9/28: Tirana's National Historical Museum

This had been a pretty full day already with our touring the capital's sights in the morning before schlepping out in the early afternoon to see Bunk'art, a huge underground nuclear bunker built in the 1970s for Albania's political and military elite. We still had time and the energy to see the National Historical Museum before calling it a day.

Once we were back in the city from the far suburbs where Bunk'art was located, we walked to the Museum passing a sign for the Baha'i House of Worship. As we did, I thought of you, Marti. Unfortunately, we just didn't have the time to see it too.
I was surprised that the admission cost to the country's largest museum, which opened in 1981, was only $1.60 each - what an incredible bargain.
The Museum's collection included some fabulous rock paintings from the 4th to the 3rd millenium BC and some superb Greek statues in the Pavilion of Antiquity.
It was so sad reading about this Grave Stele that was decorated in the 1st century AD. The relief and the ten rows of Latin script communicated a painful event as it described a father building it for his 11 year old son.
By now, you have seen many references in previous posts to Albania's national hero, Skanderbeg. He was honored during his lifetime due to his huge contributions to Albanian and European history. I learned that evidence of the deep respect that other nations have for Skanderbeg are the hundreds of thousands of books, artistic and musical works dedicated to him. Squares and streets in Rome, Paris and Geneva are named after him and there are monuments and busts of him in still other cities. (In the interests of full disclosure, more info on Skanderbeg will be included in tomorrow's post but, I promise you, that will be the last time!)

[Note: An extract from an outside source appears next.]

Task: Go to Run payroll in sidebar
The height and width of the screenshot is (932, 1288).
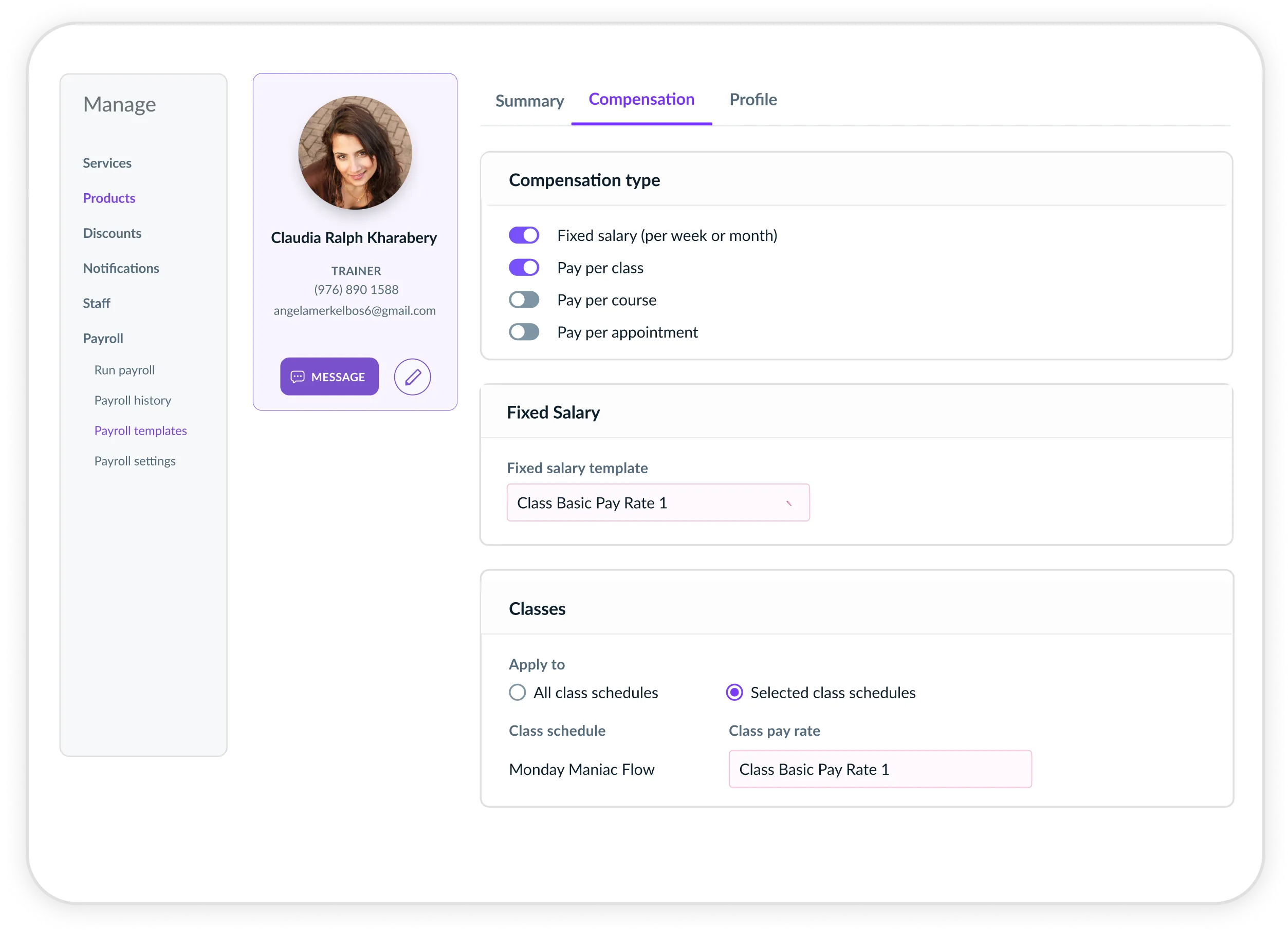Action: point(124,370)
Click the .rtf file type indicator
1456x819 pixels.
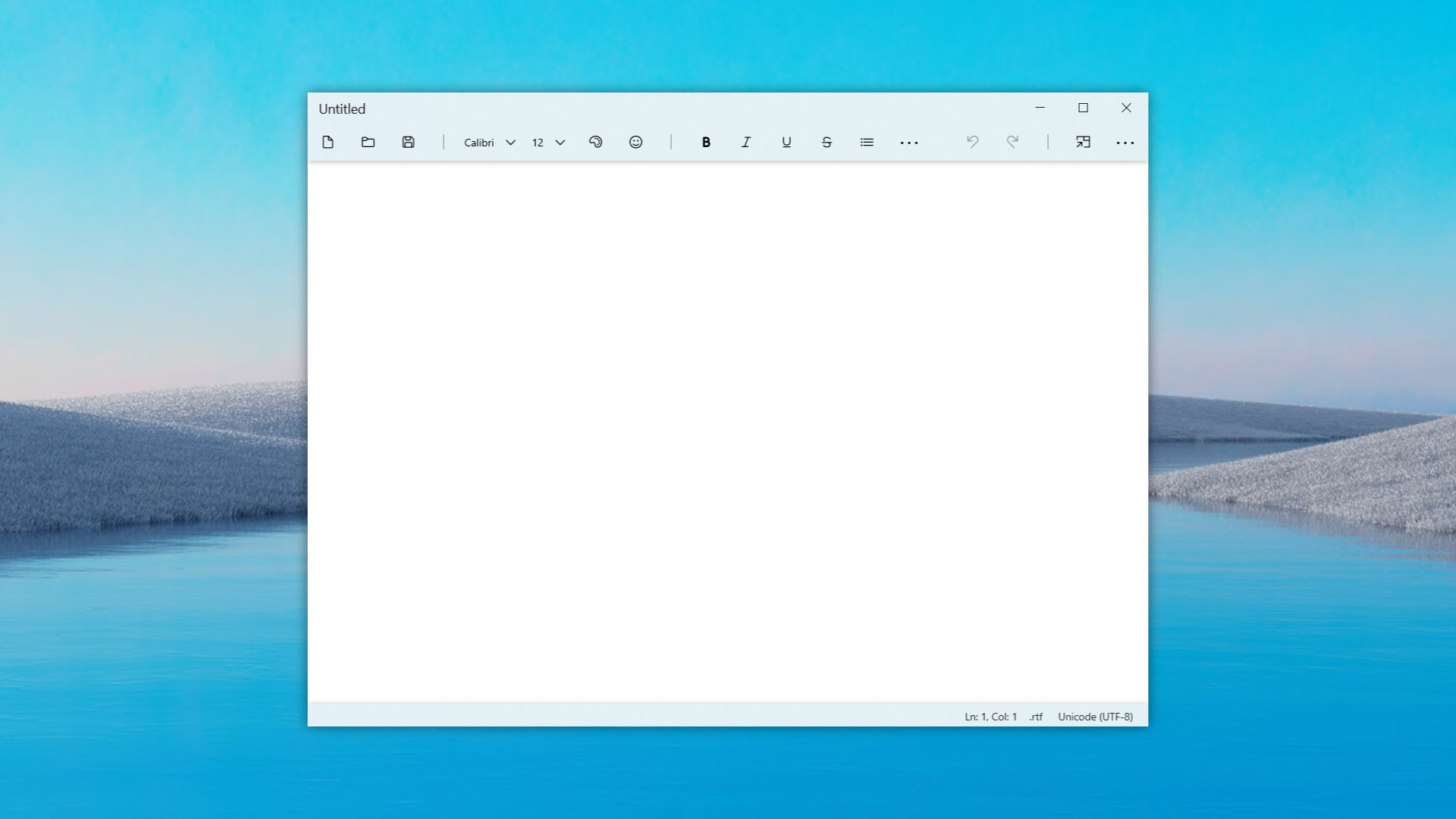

I know the following photo is blurry but a guard was lurking nearby and this was the best I could do.
A replica of his massive sword. How did he ever manage to ride his horse, hold the sword and fight his enemies all at the same time?
There were pavilions or rooms dedicated to the medieval era, the country's independence and extensive displays and information on the World War Two period but I had had more than enough of Albanian history and the rise to power by Enver Hoxha at that point! 

What drew my eye particularly was the exhibit about the country's post-Communist period. This piece was called rather chillingly, 'Blindness on the Red Path.' Note the absence of any heads.
Sadly, the new gallery devoted to the Albanians who suffered persecution under Hoxha's dictatorship had no English translations of its displays. They say pictures tell a thousand words and these did.
Albanians refer to their country as 'Shqiperi.' The country's flag colors are red and black so I understood this to mean 'No (more) Communism in Albania.'

The highlight of the Museum was the excellent exhibition of icons by Onufri, a famous 16th century Albanian artist.

The display of his and other artists' icons in this richly painted room was breathtaking.

Steven sure looked happy as we sat down to dinner that night eating some Albanian sausages, didn't he? My chicken and bacon kebab was mouth watering and cost all of 120 lek, $1, I kid you not!
What an incredibly varied day we had just had: discovering some nooks and crannies on our own walking tour of Tirana; learning about the dark days of the country's recent past in a bunker and finally gaining an appreciation about Albania's ancient past and religious art.

Posted from Saranda, Albania on October 6th, 2016.